▶ [Try it] Write out every line below that includes the word "Given".

==*==

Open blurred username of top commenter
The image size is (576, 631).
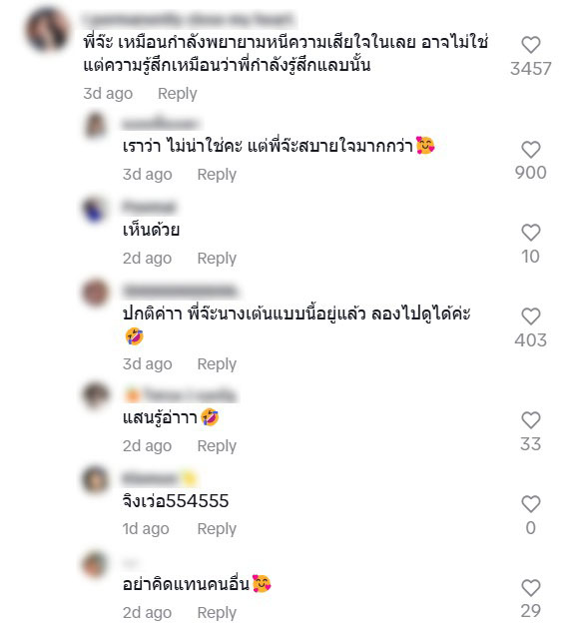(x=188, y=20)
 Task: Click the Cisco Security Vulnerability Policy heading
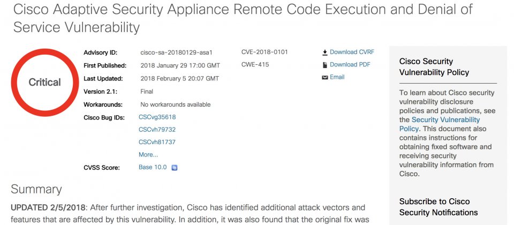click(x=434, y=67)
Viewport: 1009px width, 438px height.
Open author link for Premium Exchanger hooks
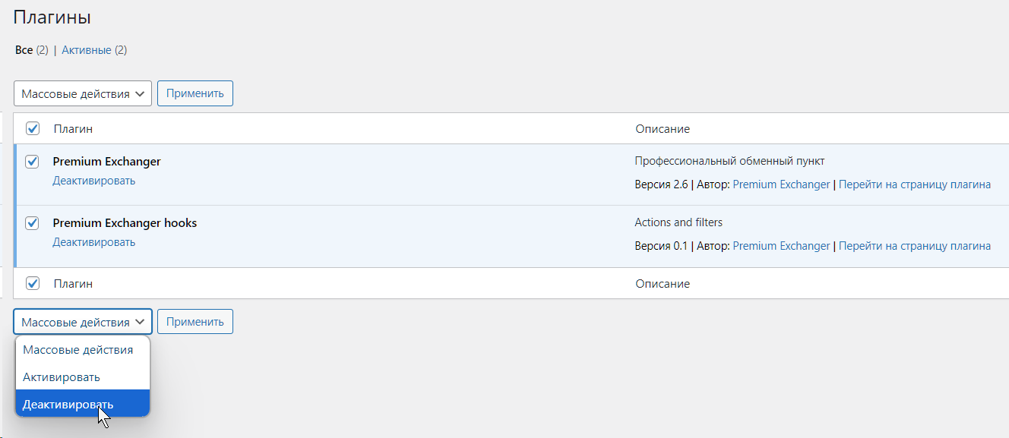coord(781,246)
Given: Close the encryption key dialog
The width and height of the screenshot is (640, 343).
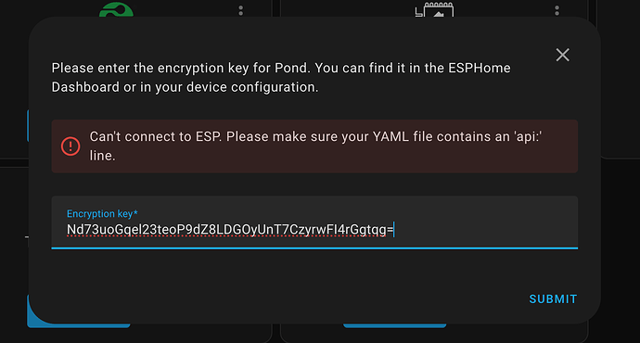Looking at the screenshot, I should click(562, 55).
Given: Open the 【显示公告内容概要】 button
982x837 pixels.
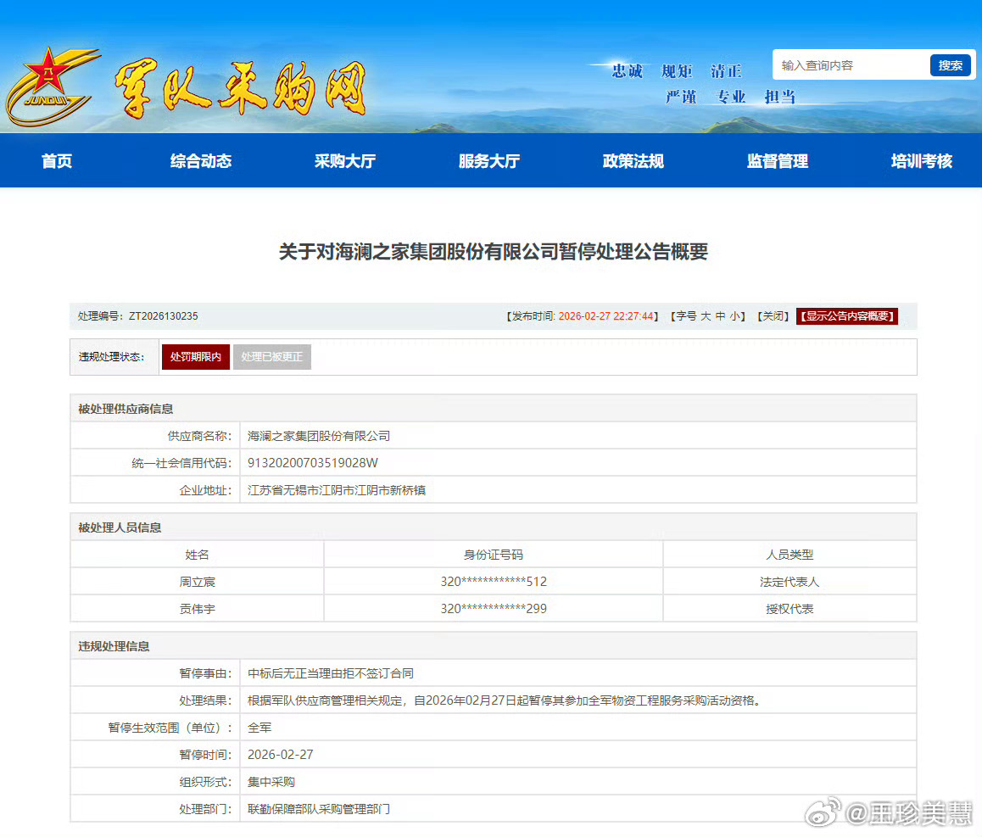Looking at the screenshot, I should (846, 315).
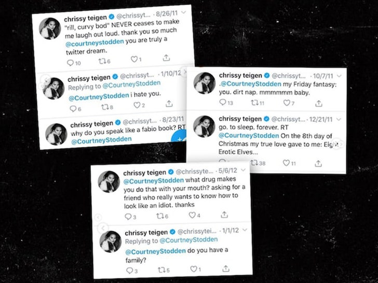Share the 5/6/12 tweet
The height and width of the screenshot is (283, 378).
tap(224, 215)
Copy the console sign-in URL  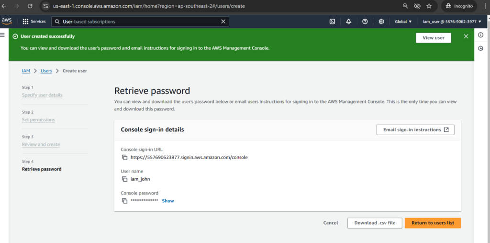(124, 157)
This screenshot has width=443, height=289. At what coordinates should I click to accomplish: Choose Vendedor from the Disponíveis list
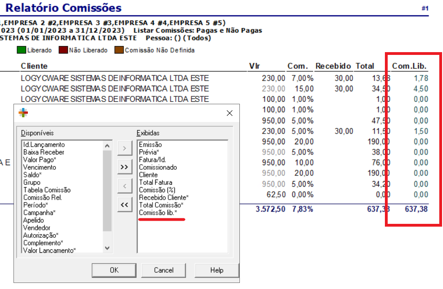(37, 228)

==*==

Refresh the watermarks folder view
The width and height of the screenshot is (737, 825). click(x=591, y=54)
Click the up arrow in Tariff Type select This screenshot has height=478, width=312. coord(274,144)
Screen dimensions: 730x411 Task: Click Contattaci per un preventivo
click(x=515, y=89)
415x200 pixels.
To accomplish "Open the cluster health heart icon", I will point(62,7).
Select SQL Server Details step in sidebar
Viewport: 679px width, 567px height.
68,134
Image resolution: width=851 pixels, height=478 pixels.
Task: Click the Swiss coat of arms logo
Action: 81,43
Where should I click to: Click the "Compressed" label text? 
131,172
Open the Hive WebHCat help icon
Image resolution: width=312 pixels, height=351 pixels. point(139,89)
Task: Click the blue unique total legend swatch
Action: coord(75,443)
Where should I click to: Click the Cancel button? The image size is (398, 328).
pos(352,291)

==*==

▶ [Task result]
Given: Close the encryption key dialog
Given: Open the 【显示公告内容概要】 button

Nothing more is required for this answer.